Feeder cattle markets experienced light volumes during the final week of December and prices were relatively unchanged compared to week-ago levels. Yearling values were slightly softer, as these cattle will not have enough time to be ready for the April fed market.
Buying interest for mid-weight categories was characterized as sluggish, while light-weight bawlers were once again very strong. Temperatures were above average across Western Canada with limited precipitation. Pen conditions are soft and foot problems continue to be a serious issue for calves under 800 lbs. Backgrounders are having to control weight gains as 650- to 750-pounders can become very fleshy over a short period time under the current conditions.
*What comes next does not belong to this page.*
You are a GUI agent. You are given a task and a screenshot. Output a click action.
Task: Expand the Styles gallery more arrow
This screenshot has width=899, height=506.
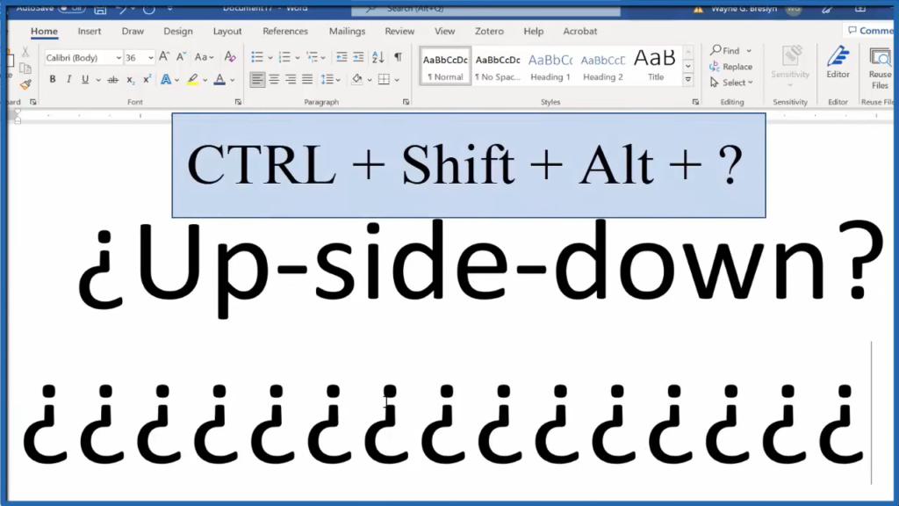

Gains may be favourable but the selling discounts can offset efficiencies quite easily.
This environment may be contributing to the tepid demand for the mid-weight categories because buyers eventually become sellers into an extremely sensitive crowd. Late year-end buying wasn’t a main feature and those sellers bringing cattle to market were slightly disappointed. Securing ownership was quite easy despite the smaller volumes available.
In central Alberta, Simmental-based steers weighing just over 800 lbs. sold for $194 while a feedlot in central Saskatchewan reported 850-lb. fleshier Charolais-blended steers weighing 850 lbs. were valued at $191. South of Edmonton, heavier-butter mixed red heifers weighing 880 lbs. were quoted at $178.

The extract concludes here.